The Electronic Intifada a pu documenter sur plusieurs autres exemples de pages du site de la société qui ont été lavées des références à la « mer Morte ». Cependant, toutes les références n’ont pas été retirées. Une entrée le 27 janvier 2009 sur le blog de la société met en avant le témoignage d’une cliente, nommée Briana Jackson, qui écrit : « De toute façon, la boue de la mer Morte m’a vendue, parce que je suis une passionnée d’histoire ancienne et que c’est de là que viennent les manuscrits de la mer Morte, ha, ha, ha. »

Les manuscrits de la mer Morte viennent de Qumrân, une région près de la mer Morte en Cisjordanie aujourd’hui occupée. La liste des limons ou de la boue de la mer Morte se trouve également sur les emballages qu’a vu et documenté The Electronic Intifada dans les magasins de Chicago – une chose qu’on ne peut si facilement faire disparaître.

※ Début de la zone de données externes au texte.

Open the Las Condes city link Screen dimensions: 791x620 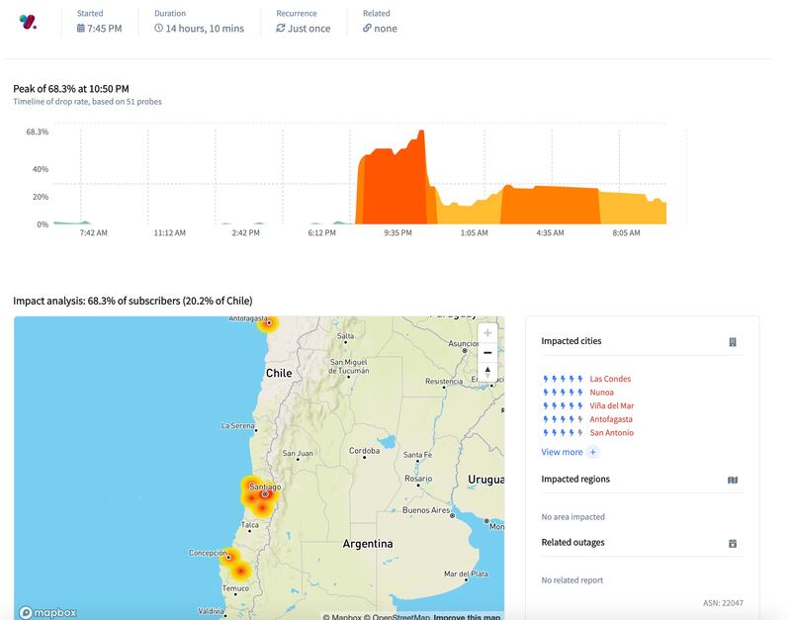point(610,379)
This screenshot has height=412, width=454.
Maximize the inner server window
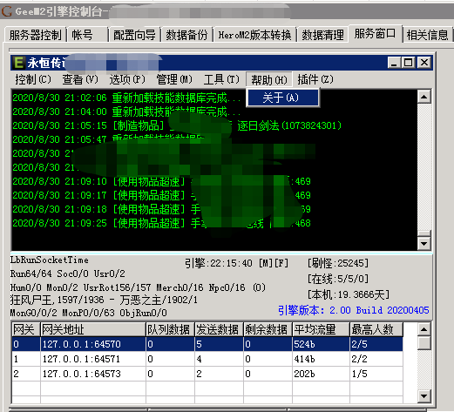(x=408, y=63)
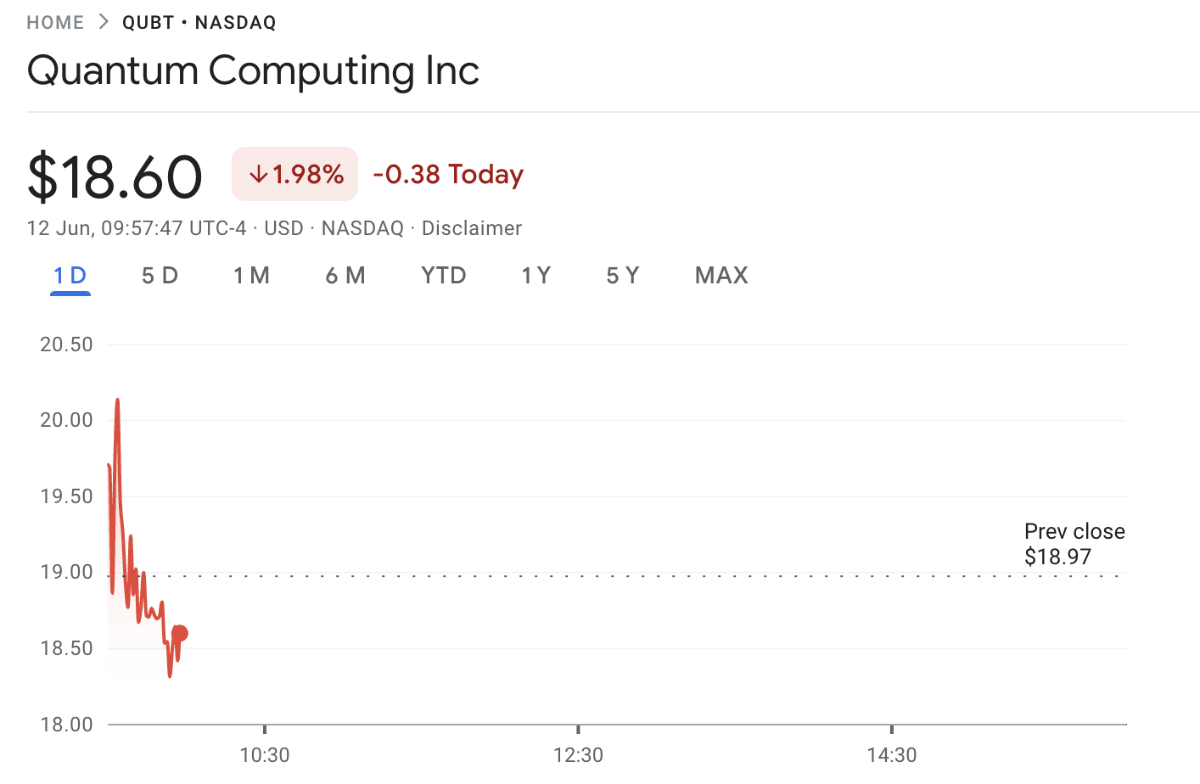The width and height of the screenshot is (1200, 784).
Task: Click the chart peak near 20.00
Action: [x=117, y=400]
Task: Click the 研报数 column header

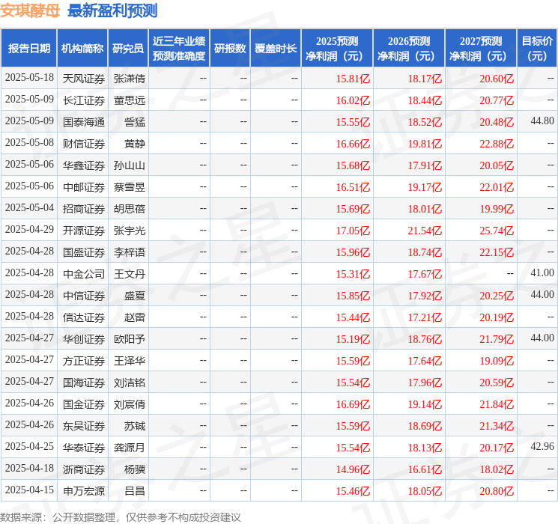Action: (x=229, y=49)
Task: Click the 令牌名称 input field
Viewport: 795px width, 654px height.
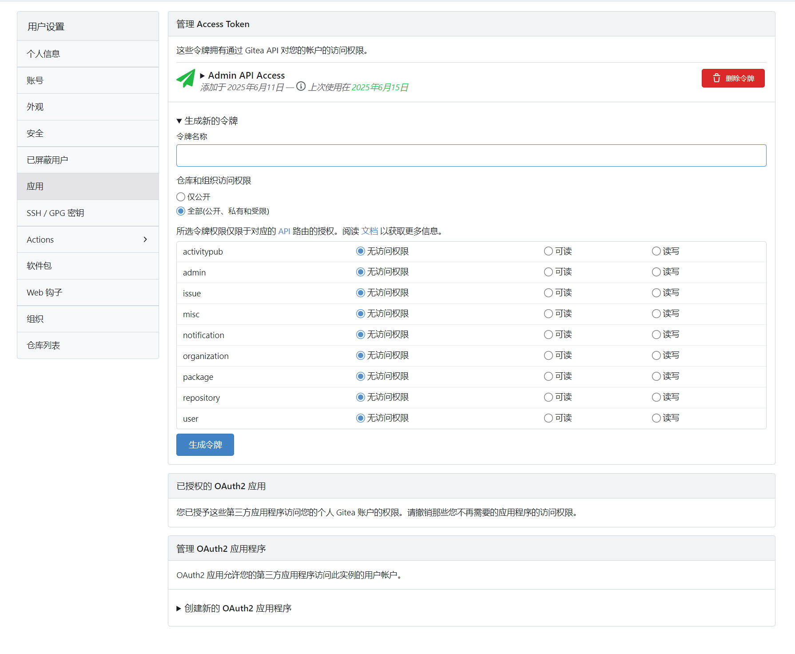Action: pos(471,156)
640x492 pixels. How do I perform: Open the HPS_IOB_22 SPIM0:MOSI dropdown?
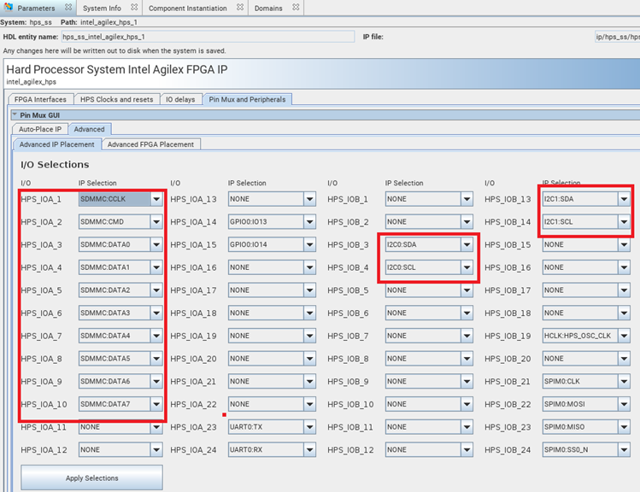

A moins que Yes To ne puisse confirmer qu’elle a cessé toute extraction et tout traitement des minéraux de la mer Morte dans les territoires contrôlés par Israël, dont la Cisjordanie occupée, il est raisonnable de supposer qu’elle continue à agir ainsi, et que ses déclarations à The Electronic Intifada et à Minto sont inexactes, et qu’elle tente de dissimuler cette inexactitude en cachant l’information.

Les autres liens avec Israël

Les autres liens qui se poursuivent de la société avec Israël restent également opaques. La déclaration de Kalish à Minto affirme que la société est possédée majoritairement par des sociétés de capital-investissement privées, mais sans dire qui sont les autres propriétaires. Le site de Sea of Life prétendait le 23 mai 2012 que, « Uri Ben-Hur avait (sic) vendu ses parts à Yes To, (sic) et que la transaction serait terminée le 30 mai et annoncée dans la grande presse américaine ».

Cependant, aucune annonce de ce genre ne semble avoir été publiée. De sorte qu’au moins jusqu’à mi-2012, Ben-Hur était actionnaire. La raison qui aurait poussé Ben-Hur a cherché à revendre ses parts reste elle aussi opaque, mais son business à Ben-Hur est une longue suite de problèmes. En juin 2011, son usine d’Arad a disparu une nuit dans un incendie. Une recherche dans les archives légales israéliennes nous apprend que la justice a été saisie contre Ben-Hur par un certain nombre de ses anciens partenaires en affaires, pour non-paiement de factures.

Ben-Hur a été condamné en février 2012 pour violations flagrantes du droit du travail, alors qu’il exigeait de ses salariés qu’ils travaillent pendant leur jour de repos hebdomadaire. Il a écopé personnellement d’une amende de près de 7000 dollars, avec une option de 60 jours de prison en lieu et place du paiement.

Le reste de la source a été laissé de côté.